For TV-exposed B-PLH and R-PLH, an increase in the O–H stretching band (3000–3600 cm⁻¹) was observed, likely due to fungal colonization and the presence of hydroxyl-rich chitin components in fungal cell walls. The C–H stretching region (2948 cm⁻¹) shifted to 2921 cm⁻¹, and the shoulder at 2850 cm⁻¹ became more prominent, suggesting alterations of the aliphatic chains. The C=O stretching peak shifted from 1712 to 1717 cm⁻¹, indicating modifications to the ester group. An increase in the absorbance band 1600 cm⁻¹, assigned as an amide I of chitin, was observed in TV-degraded B-PLH and R-PLH, suggesting fungal hyphae colonization of the samples [63,64]. Additionally, the shoulder at 1180 cm⁻¹ intensified, while an increase in intensity from 970 to 1110 cm⁻¹ suggests structural changes in lignocellulose components due to fungal metabolism.
§ §
#### Explore the material:
[1] List every type of stretching vibration that the spectroscopy passage names.
[2] Reproduce a portion of the spectroscopy passage: begin at the words "For TV-exposed B-PLH" and stop after "to fungal metabolism.".

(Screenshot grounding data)
§ §
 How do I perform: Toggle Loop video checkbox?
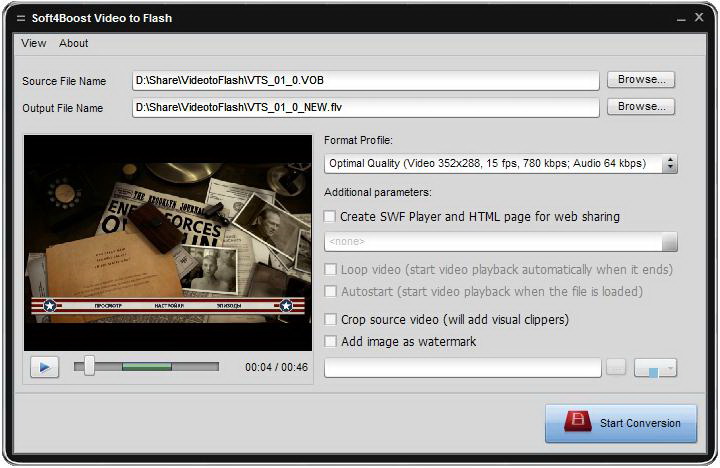pyautogui.click(x=330, y=269)
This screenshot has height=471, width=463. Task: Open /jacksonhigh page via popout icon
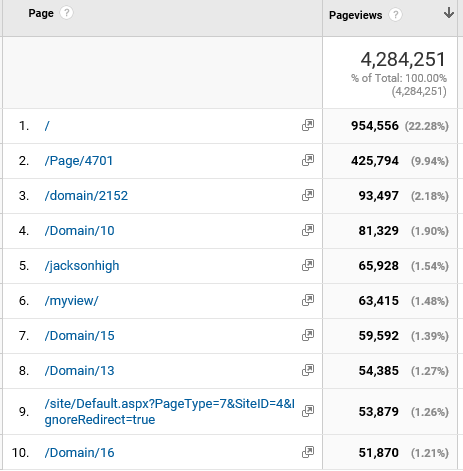point(308,265)
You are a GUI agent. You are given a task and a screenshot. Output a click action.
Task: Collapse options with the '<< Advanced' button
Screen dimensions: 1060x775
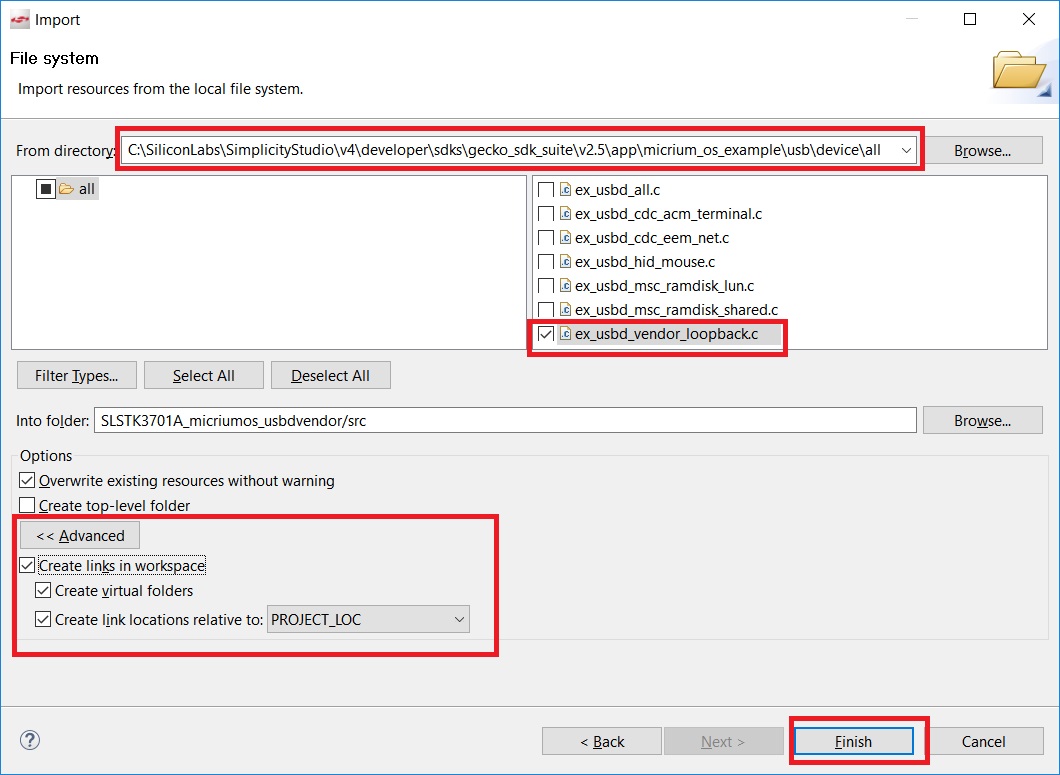click(x=80, y=536)
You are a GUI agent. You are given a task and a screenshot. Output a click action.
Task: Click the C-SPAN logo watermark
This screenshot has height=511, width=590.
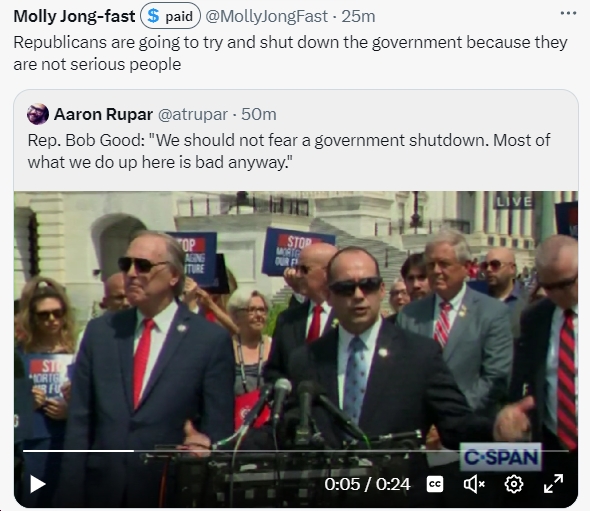tap(500, 457)
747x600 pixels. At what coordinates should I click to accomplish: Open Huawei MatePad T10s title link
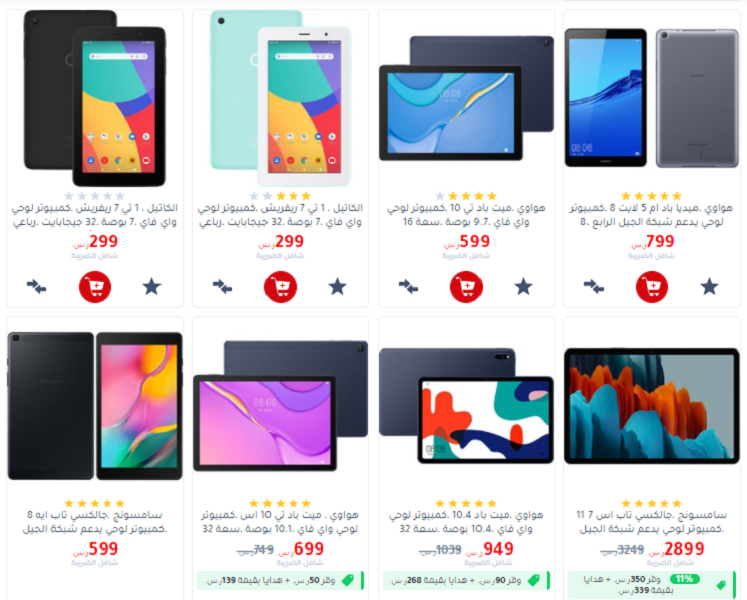(280, 522)

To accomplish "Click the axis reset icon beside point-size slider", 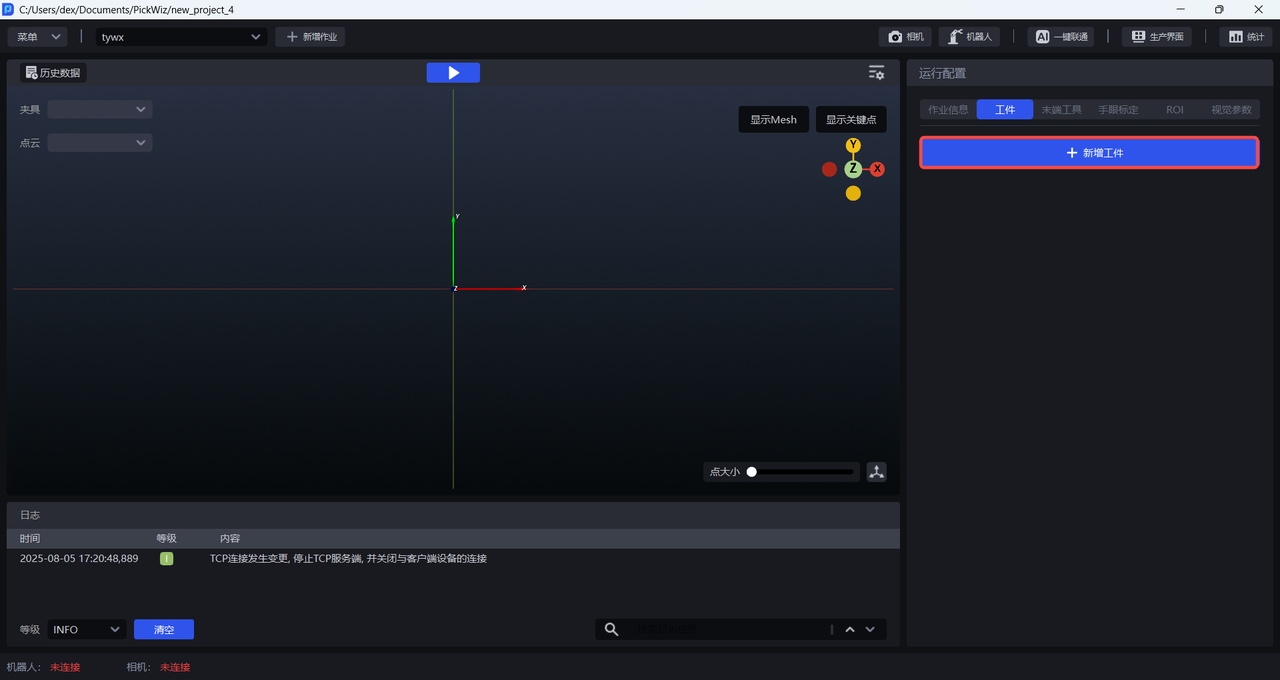I will coord(876,472).
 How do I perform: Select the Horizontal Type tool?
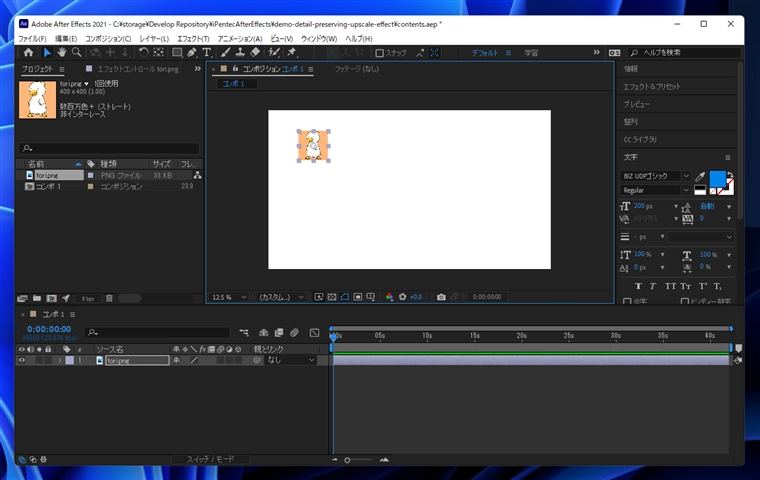[x=207, y=52]
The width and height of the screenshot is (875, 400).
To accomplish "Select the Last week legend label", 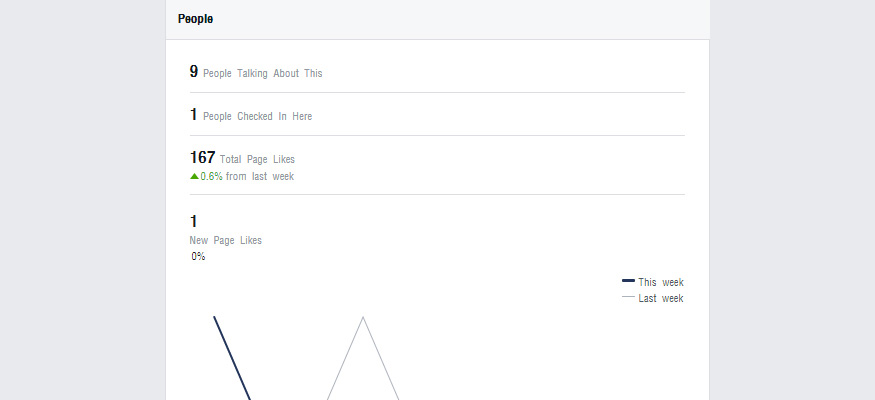I will [661, 298].
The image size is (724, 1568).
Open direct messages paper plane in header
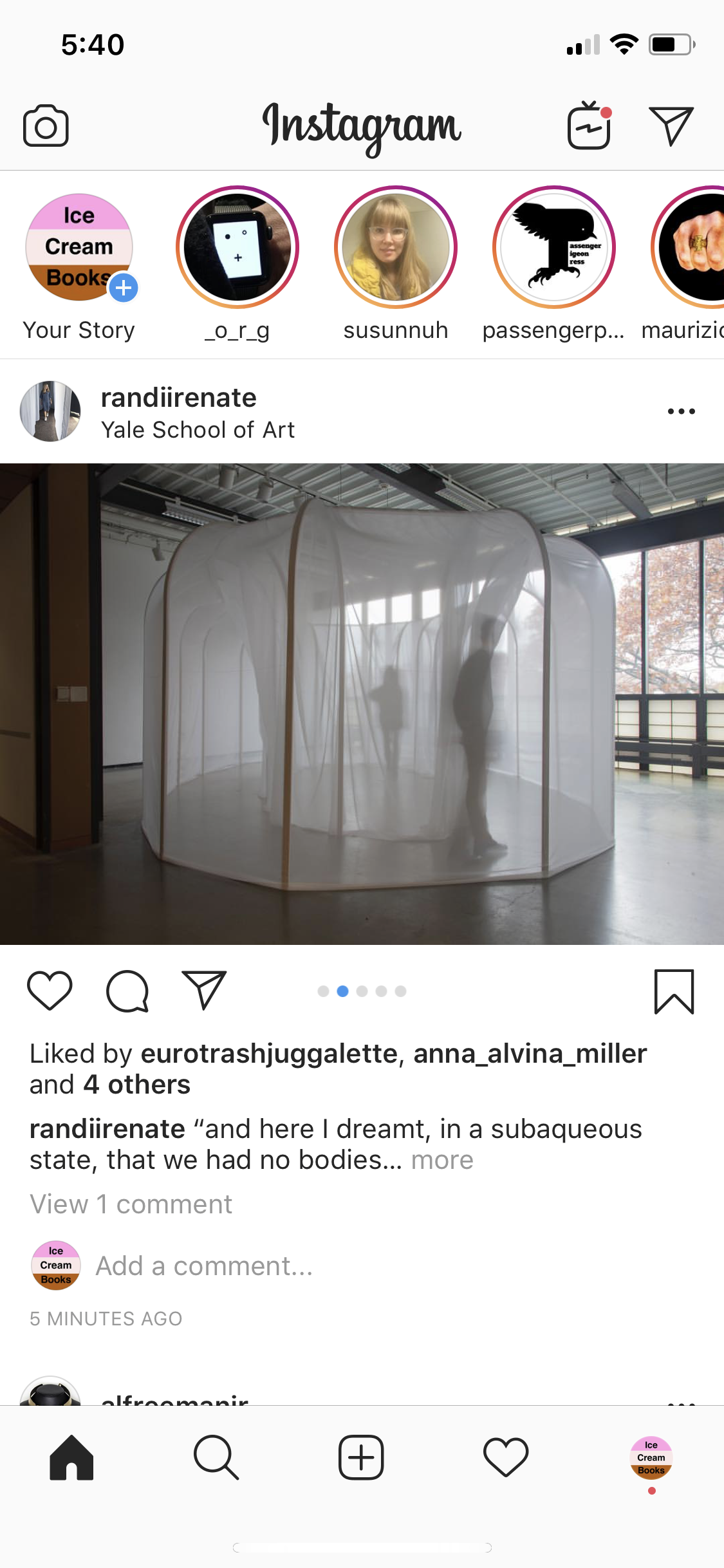click(671, 126)
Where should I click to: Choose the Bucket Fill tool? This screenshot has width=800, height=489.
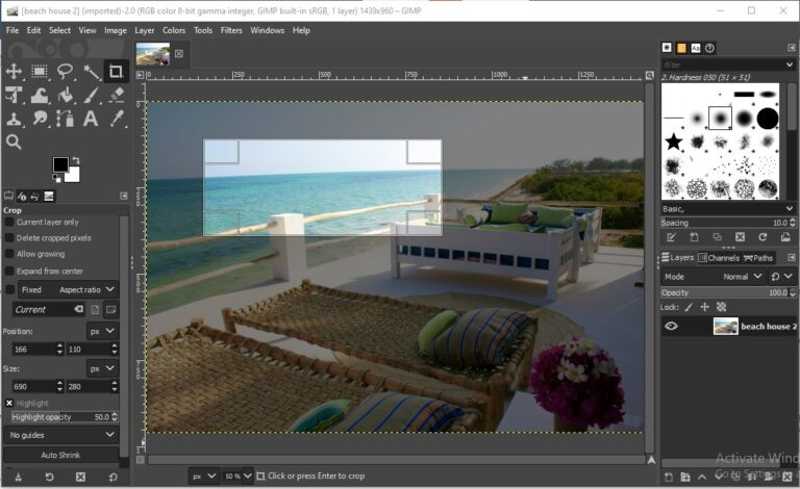coord(66,96)
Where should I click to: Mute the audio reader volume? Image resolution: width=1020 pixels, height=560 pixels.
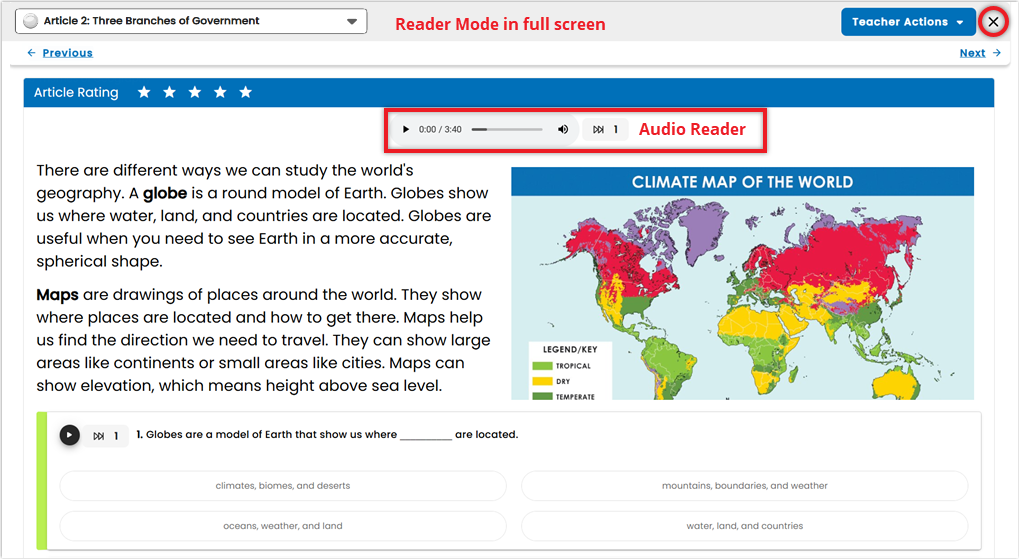pos(563,129)
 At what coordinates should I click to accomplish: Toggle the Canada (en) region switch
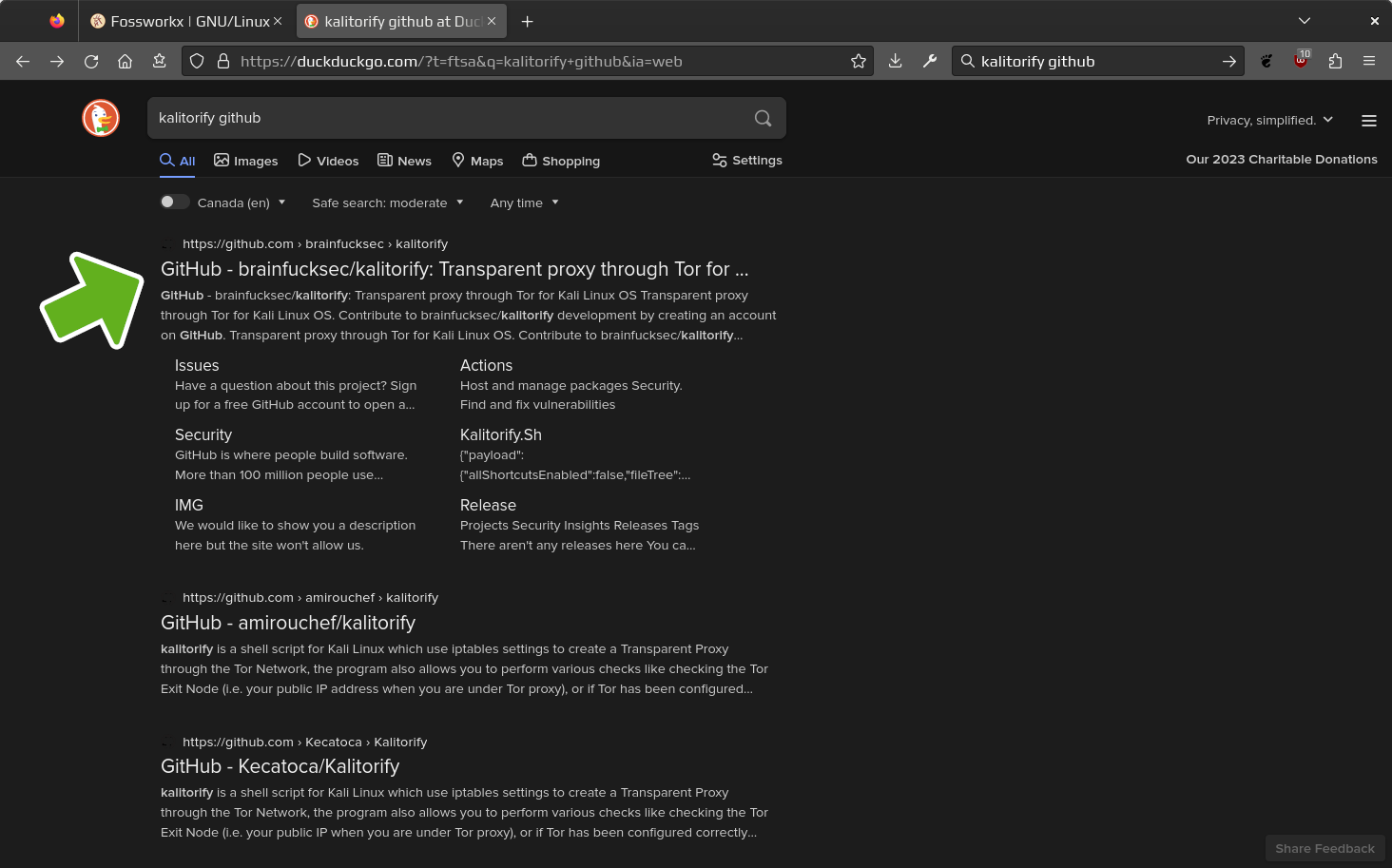point(174,202)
§ §
#### Your responses:
[1] O–H stretching, C–H stretching, C=O stretching

[2]
For TV-exposed B-PLH and R-PLH, an increase in the O–H stretching band (3000–3600 cm⁻¹) was observed, likely due to fungal colonization and the presence of hydroxyl-rich chitin components in fungal cell walls. The C–H stretching region (2948 cm⁻¹) shifted to 2921 cm⁻¹, and the shoulder at 2850 cm⁻¹ became more prominent, suggesting alterations of the aliphatic chains. The C=O stretching peak shifted from 1712 to 1717 cm⁻¹, indicating modifications to the ester group. An increase in the absorbance band 1600 cm⁻¹, assigned as an amide I of chitin, was observed in TV-degraded B-PLH and R-PLH, suggesting fungal hyphae colonization of the samples [63,64]. Additionally, the shoulder at 1180 cm⁻¹ intensified, while an increase in intensity from 970 to 1110 cm⁻¹ suggests structural changes in lignocellulose components due to fungal metabolism.